> THE EXERCISE: Rewrite the listing below, swapping every "sidebar" for "side panel" and leaving everything else untouched.

-- START OF MATERIAL FOR THIS EXERCISE --

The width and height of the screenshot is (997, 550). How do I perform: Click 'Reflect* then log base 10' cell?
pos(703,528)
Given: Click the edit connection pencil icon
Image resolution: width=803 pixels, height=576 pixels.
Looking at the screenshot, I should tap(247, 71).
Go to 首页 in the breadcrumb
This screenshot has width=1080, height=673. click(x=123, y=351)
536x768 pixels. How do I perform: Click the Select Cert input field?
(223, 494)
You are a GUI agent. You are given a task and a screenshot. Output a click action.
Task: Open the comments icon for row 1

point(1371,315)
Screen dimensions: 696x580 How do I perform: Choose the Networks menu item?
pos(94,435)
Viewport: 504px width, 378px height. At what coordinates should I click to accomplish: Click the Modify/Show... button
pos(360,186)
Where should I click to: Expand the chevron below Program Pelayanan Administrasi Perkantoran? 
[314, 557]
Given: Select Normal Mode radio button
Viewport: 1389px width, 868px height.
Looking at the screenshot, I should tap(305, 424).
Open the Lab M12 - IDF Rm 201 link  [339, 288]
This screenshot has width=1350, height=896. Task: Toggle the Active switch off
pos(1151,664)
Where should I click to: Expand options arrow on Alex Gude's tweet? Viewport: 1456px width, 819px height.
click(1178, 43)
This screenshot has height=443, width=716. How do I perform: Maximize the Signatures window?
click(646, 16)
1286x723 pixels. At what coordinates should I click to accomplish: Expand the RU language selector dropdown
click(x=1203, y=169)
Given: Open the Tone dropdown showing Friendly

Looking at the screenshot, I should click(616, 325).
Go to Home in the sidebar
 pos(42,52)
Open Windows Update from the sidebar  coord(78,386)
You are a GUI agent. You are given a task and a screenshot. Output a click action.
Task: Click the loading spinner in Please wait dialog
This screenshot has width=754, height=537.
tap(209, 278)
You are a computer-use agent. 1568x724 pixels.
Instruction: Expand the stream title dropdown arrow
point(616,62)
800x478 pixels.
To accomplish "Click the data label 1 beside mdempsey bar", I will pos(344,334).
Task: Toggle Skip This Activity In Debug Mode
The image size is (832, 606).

-- END OF MATERIAL FOR THIS EXERCISE --

> ANSWER TO THIS PROBLEM:
The width and height of the screenshot is (997, 550). How do I perform: Click 'Reflect* then log base 10' cell?
pos(703,528)
Given: Click the edit connection pencil icon
Image resolution: width=803 pixels, height=576 pixels.
Looking at the screenshot, I should tap(247, 71).
Go to 首页 in the breadcrumb
This screenshot has width=1080, height=673. click(x=123, y=351)
536x768 pixels. How do I perform: Click the Select Cert input field?
(223, 494)
You are a GUI agent. You are given a task and a screenshot. Output a click action.
Task: Open the comments icon for row 1

point(1371,315)
Screen dimensions: 696x580 How do I perform: Choose the Networks menu item?
pos(94,435)
Viewport: 504px width, 378px height. At what coordinates should I click to accomplish: Click the Modify/Show... button
pos(360,186)
Where should I click to: Expand the chevron below Program Pelayanan Administrasi Perkantoran? 
[314, 557]
Given: Select Normal Mode radio button
Viewport: 1389px width, 868px height.
Looking at the screenshot, I should tap(305, 424).
Open the Lab M12 - IDF Rm 201 link  [339, 288]
This screenshot has width=1350, height=896. Task: Toggle the Active switch off
pos(1151,664)
Where should I click to: Expand options arrow on Alex Gude's tweet? Viewport: 1456px width, 819px height.
click(1178, 43)
This screenshot has height=443, width=716. How do I perform: Maximize the Signatures window?
click(646, 16)
1286x723 pixels. At what coordinates should I click to accomplish: Expand the RU language selector dropdown
click(x=1203, y=169)
Given: Open the Tone dropdown showing Friendly

Looking at the screenshot, I should click(616, 325).
Go to Home in the side panel
 pos(42,52)
Open Windows Update from the side panel  coord(78,386)
You are a GUI agent. You are given a task and a screenshot. Output a click action.
Task: Click the loading spinner in Please wait dialog
This screenshot has width=754, height=537.
tap(209, 278)
You are a computer-use agent. 1568x724 pixels.
Instruction: Expand the stream title dropdown arrow
point(616,62)
800x478 pixels.
To accomplish "Click the data label 1 beside mdempsey bar", I will pos(344,334).
Task: Toggle Skip This Activity In Debug Mode
The image size is (832, 606).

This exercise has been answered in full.